EXCERPTED PASSAGE →
# Ready to get back at it



## Daveo76 (Apr 14, 2004)

I went to Greenup Dam this afternoon. I haven't fished there for the last 2 years. I had a granddaughter with me ( for support ). I was able to go down the bank to the fishing area and right back up!! So I'll be back at it with a vengeance!! Noticed 3 guys fishing (not catching) at the upper deck, as the water was below the walk. On down river , there were some Skipjackers who were having no luck either. I'm really looking forward to getting back with the gang. You know who you are,,,,,


----------



## fishintechnician (Jul 20, 2007)

good to hear, i always look forward to your posts. we may be making the trek this weekend but not sure yet


----------



## Gottagofishn (Nov 18, 2009)

They weren't catching as they need their mentor! Glad to hear you're back!


----------



## Daveo76 (Apr 14, 2004)

Thanks fellas. Just some smaller Wipers and Whites due to the high water, and a bonus Sauger. I'll be back at it this weekend since the water should be down.


----------



## fishercreekrick (Jan 19, 2010)

PROVIDED INFORMATION →
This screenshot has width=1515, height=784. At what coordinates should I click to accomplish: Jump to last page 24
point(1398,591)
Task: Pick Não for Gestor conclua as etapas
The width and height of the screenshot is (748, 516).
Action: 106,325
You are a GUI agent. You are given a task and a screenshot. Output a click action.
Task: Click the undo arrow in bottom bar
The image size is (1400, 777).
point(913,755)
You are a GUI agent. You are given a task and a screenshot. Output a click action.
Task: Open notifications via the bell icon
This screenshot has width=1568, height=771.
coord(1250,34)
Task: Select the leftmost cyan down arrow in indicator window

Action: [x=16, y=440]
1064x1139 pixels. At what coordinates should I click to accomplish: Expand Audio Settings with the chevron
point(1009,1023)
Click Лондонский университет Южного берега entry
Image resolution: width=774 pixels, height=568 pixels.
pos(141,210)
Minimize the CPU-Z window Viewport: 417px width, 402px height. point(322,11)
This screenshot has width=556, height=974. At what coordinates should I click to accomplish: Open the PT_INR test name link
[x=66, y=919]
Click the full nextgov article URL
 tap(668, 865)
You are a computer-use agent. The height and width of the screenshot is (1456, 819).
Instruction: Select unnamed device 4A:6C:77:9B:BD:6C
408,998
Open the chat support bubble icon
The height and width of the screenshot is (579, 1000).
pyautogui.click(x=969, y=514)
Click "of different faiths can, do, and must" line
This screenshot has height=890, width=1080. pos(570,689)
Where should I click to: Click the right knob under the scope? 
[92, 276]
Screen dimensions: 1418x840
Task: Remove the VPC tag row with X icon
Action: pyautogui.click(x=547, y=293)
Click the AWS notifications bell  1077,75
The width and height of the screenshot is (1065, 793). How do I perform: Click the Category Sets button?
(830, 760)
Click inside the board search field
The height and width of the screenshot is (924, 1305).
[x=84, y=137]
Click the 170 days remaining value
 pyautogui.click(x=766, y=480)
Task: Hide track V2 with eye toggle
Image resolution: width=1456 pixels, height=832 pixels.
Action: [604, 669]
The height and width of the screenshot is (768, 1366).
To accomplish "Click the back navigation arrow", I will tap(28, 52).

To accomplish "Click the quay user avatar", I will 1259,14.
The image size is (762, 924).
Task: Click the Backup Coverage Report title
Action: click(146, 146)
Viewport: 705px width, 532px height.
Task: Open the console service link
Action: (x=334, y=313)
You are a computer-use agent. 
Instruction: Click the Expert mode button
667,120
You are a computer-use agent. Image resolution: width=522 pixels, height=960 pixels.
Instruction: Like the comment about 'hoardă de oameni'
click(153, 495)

WHAT THIS TASK INVOLVES → Reproduce the entire forum thread on returning to fishing at Greenup Dam without any changes. The records are independent material and have no connection to the forum thread on returning to fishing at Greenup Dam.

COMPLETE RESPONSE →
# Ready to get back at it



## Daveo76 (Apr 14, 2004)

I went to Greenup Dam this afternoon. I haven't fished there for the last 2 years. I had a granddaughter with me ( for support ). I was able to go down the bank to the fishing area and right back up!! So I'll be back at it with a vengeance!! Noticed 3 guys fishing (not catching) at the upper deck, as the water was below the walk. On down river , there were some Skipjackers who were having no luck either. I'm really looking forward to getting back with the gang. You know who you are,,,,,


----------



## fishintechnician (Jul 20, 2007)

good to hear, i always look forward to your posts. we may be making the trek this weekend but not sure yet


----------



## Gottagofishn (Nov 18, 2009)

They weren't catching as they need their mentor! Glad to hear you're back!


----------



## Daveo76 (Apr 14, 2004)

Thanks fellas. Just some smaller Wipers and Whites due to the high water, and a bonus Sauger. I'll be back at it this weekend since the water should be down.


----------



## fishercreekrick (Jan 19, 2010)